O nacionalismo econômico enquadra a economia
principalmente em termos de nação, tal como o nacionalismo político faz com o
sistema político. A economia existe principalmente para servir a nação, assim
como o Estado-nação persegue o interesse nacional.
Nenhuma das formulações tem muito conteúdo
até começarmos a definir o que significa “servir a nação” e “interesse
nacional”. O foco na economia nacional pode ser benigno e compatível com graus
significativos de abertura ao comércio e às finanças internacionais. Segundo a
teoria econômica convencional, é do interesse de um país adotar o livre
comércio. Um governo que busca a autarquia abandonará os benefícios da
especialização, perderá oportunidades em tecnologias de ponta e perderá o
acesso ao capital externo.
Conforme argumenta o historiador Marvin
Suesse, o nacionalismo econômico oscila, portanto, entre dois impulsos algo
contraditórios: a tentação de restringir o intercâmbio econômico com outros
países, a fim de promover a independência nacional; e o desejo de expandir os
laços internacionais ao serviço do crescimento econômico nacional.
Ninguém combinou melhor esses impulsos do que
os Estados “desenvolvimentistas” do leste da Ásia. Japão, Coreia do Sul, Taiwan
e, mais espetacularmente, a China, confiaram em uma combinação de políticas que
encorajam a integração econômica global e protegem seletivamente setores
essenciais. Cada um moldou seu próprio futuro através de uma vasta gama de
políticas industriais - crédito direto, subsídios, barreiras tarifárias e não
tarifárias - que os ajudaram a desenvolver novas competências econômicas.
Se os Estados Unidos agirem como um valentão,
impondo suas preferências políticas aos outros e tentando minar o
desenvolvimento tecnológico de seus rivais, eles causarão muitos danos ao resto
do mundo e poucos benefícios a si próprios
Esses não eram apenas projetos econômicos.
Eram projetos nacionais de renovação, destinados a alcançar o Ocidente. Como
afirma a cientista política Elizabeth Thurbon, da Universidade de New South
Wales, e seus coautores, as autoridades com mentalidade desenvolvimentista
“veem a capacidade fabril local, a autonomia tecnológica e a competitividade
das exportações como as bases fundamentais da legitimidade politica interna, da
segurança nacional, do status internacional e do prestígio, e assim estipulam
um papel central para o Estado na promoção desses objetivos através de
intervenções estratégicas no mercado”.
Ninguém pode negar o sucesso desses países.
Seu rápido crescimento tirou centenas de milhões de pessoas da pobreza e elevou
alguns deles à condição de economias avançadas em menos de duas gerações.

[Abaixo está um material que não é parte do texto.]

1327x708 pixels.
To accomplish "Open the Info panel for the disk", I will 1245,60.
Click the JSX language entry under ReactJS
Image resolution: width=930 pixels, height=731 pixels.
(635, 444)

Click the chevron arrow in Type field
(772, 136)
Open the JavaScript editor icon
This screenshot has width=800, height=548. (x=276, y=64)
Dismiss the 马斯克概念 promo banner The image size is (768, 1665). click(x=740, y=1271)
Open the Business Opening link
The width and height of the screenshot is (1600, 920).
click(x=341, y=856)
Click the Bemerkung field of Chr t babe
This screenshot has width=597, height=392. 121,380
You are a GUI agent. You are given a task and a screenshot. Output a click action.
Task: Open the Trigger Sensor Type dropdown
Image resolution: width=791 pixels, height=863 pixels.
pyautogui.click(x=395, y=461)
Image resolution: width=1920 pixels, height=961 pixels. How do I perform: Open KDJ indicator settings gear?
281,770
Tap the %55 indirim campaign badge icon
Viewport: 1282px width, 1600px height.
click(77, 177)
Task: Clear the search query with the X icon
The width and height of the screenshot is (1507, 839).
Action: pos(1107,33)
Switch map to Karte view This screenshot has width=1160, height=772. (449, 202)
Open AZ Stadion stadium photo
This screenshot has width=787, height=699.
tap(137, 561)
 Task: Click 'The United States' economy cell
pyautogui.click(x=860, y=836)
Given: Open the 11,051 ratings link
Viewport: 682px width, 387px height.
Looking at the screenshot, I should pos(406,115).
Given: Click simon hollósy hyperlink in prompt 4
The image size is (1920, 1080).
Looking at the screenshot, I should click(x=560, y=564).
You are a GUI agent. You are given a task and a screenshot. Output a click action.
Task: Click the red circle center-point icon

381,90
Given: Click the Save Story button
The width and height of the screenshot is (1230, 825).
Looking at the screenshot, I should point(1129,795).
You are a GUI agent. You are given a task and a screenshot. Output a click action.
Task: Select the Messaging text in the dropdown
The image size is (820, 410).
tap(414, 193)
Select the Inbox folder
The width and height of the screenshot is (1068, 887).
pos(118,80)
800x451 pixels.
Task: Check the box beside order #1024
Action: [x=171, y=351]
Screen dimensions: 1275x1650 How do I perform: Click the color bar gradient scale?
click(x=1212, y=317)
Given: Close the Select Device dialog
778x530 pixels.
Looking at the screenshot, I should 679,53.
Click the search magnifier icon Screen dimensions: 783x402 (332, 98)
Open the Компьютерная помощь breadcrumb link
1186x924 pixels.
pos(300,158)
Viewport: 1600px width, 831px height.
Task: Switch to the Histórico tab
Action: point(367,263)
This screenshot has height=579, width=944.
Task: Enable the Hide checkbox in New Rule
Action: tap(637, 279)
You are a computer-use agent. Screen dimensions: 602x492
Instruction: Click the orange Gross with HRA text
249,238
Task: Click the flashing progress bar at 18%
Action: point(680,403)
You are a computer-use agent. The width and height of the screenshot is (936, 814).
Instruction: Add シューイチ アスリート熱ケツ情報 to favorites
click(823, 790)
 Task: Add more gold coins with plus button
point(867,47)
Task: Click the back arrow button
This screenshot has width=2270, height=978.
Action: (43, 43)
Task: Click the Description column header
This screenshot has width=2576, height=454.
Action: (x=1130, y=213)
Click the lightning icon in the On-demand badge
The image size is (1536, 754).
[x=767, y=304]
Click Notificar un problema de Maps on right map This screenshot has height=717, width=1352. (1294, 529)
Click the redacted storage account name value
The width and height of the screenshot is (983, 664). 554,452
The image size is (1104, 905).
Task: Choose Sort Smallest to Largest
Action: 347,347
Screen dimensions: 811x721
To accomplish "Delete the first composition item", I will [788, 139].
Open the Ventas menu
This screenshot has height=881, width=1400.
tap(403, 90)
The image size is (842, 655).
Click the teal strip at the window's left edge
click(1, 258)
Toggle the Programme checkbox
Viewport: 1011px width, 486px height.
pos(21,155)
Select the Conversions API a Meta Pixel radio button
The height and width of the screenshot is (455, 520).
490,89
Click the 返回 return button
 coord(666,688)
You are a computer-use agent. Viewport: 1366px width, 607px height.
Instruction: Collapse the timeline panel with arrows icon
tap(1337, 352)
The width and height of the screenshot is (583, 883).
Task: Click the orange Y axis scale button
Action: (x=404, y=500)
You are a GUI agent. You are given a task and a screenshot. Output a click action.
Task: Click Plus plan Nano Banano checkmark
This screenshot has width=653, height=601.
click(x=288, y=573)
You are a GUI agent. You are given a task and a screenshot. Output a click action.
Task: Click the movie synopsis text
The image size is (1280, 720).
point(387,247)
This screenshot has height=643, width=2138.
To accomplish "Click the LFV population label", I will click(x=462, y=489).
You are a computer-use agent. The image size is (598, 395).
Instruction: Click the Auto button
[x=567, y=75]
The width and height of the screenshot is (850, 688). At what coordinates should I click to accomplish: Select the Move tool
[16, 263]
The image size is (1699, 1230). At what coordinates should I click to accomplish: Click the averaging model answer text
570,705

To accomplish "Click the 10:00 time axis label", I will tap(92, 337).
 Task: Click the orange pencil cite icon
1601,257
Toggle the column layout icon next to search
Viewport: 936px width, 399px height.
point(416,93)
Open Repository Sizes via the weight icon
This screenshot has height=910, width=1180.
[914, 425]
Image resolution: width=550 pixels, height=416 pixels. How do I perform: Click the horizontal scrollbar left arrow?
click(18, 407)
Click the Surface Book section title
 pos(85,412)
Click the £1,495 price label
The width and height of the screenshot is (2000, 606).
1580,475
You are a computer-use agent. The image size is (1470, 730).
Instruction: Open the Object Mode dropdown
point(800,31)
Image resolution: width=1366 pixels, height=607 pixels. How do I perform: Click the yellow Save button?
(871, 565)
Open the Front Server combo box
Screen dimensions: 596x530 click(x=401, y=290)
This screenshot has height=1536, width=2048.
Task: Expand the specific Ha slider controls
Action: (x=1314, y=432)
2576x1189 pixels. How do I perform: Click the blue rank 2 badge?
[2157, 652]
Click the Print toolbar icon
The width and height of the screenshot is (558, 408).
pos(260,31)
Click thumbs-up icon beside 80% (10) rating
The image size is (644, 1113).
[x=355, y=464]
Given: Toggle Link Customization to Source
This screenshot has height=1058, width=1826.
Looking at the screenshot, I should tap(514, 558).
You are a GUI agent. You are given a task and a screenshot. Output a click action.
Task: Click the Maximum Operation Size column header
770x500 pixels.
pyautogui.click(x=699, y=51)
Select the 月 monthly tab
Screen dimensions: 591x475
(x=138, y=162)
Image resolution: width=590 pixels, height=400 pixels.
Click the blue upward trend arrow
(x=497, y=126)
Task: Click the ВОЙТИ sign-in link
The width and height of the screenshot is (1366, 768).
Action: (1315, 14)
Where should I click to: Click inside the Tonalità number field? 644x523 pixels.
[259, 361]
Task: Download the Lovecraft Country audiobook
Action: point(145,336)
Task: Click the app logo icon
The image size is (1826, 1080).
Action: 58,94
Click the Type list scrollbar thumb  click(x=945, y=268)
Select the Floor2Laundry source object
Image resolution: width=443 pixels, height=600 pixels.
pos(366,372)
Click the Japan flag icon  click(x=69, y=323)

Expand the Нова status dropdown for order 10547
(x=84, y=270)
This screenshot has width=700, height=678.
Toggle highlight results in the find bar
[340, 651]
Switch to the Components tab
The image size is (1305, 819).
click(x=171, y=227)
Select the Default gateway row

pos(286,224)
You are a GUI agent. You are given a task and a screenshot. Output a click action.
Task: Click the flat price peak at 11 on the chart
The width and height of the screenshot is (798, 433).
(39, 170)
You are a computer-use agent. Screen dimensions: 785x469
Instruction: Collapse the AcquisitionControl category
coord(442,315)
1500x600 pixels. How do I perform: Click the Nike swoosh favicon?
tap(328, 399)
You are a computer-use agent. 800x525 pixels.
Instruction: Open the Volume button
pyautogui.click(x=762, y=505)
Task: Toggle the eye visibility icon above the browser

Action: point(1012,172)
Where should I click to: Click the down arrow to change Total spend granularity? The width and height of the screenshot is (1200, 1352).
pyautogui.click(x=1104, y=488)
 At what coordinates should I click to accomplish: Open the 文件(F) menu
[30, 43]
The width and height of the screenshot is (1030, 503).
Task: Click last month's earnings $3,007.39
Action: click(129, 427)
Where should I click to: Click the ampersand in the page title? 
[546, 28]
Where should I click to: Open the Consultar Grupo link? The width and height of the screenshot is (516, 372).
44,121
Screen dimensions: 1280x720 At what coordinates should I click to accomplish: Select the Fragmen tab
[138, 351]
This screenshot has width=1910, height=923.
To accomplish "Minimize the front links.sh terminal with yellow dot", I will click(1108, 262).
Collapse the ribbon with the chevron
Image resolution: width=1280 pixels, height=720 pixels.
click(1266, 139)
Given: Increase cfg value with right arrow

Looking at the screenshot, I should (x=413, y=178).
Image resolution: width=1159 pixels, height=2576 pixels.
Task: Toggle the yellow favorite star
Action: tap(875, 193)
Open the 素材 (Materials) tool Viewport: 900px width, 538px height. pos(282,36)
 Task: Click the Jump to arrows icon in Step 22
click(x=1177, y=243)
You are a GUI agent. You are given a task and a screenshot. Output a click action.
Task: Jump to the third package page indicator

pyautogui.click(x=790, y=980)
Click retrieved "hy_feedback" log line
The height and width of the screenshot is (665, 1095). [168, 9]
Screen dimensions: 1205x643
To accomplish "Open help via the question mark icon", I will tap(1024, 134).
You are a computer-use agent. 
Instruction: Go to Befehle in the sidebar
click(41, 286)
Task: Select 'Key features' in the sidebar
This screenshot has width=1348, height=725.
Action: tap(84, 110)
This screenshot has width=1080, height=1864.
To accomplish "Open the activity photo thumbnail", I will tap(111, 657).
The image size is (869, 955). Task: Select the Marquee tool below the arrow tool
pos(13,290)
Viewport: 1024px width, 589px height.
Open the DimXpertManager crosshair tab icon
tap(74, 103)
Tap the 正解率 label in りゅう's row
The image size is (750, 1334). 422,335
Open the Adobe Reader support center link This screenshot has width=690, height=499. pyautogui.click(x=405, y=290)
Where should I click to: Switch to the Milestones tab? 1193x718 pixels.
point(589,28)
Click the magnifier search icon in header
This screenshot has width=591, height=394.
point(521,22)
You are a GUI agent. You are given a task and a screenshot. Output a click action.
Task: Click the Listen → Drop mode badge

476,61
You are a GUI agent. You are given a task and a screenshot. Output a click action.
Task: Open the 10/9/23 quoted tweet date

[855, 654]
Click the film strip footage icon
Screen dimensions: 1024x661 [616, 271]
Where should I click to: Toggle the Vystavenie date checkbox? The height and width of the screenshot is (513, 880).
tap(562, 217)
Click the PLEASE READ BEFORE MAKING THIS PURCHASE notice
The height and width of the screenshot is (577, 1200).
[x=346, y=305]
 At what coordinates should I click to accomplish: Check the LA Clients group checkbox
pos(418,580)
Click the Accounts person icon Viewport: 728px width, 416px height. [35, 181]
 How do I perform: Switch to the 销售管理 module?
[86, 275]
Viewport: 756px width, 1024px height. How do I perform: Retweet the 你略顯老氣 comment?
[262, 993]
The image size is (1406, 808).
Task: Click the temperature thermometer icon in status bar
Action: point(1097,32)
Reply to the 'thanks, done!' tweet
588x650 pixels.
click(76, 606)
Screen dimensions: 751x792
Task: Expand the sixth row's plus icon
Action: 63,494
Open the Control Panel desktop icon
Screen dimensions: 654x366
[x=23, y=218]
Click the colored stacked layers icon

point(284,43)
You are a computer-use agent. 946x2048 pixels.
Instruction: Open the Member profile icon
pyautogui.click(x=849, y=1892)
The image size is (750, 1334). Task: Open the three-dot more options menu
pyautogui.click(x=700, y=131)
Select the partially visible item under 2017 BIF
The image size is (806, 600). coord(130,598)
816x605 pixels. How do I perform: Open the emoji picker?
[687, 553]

A
China se tornou não só uma potência econômica, como o principal rival
geopolítico do Ocidente.
A ascensão dramática de cada país foi alvo de
acusações de que ele não estava sendo aberto o suficiente e não proporcionava
um acesso suficiente aos seus mercados. Os subsídios governamentais
generalizados - para aço, automóveis, células solares etc. - muitas vezes
minaram as posições competitivas das empresas estrangeiras e provocaram a ira
de seus governos. Mesmo assim, no geral, o nacionalismo econômico do leste da
Ásia foi uma benção para o resto do mundo. Mesmo com barreiras comerciais aqui
e ali, os mercados aquecidos que ele criou para os parceiros comerciais foram
muito maiores do que qualquer outra estratégia econômica alternativa teria
produzido. Além disso, os subsídios, pela lógica dos próprios liberais
econômicos, foram uma dádiva para outros países, porque ajudaram a reduzir os
preços aos consumidores.
É certo que o avanço das exportações da China
criou dificuldades importantes para as economias avançadas. O “choque da China”
levou a perdas de empregos a longo prazo nas regiões mais expostas à
concorrência chinesa, aumentando o apoio político aos populistas autoritários
de direita tanto nos EUA como na Europa. Mas se alguém tem mais culpa são os
governos ocidentais, por não terem conseguido gerir apropriadamente o comércio
com a China (ao não liberalizarem o seu comércio mais lentamente, por exemplo).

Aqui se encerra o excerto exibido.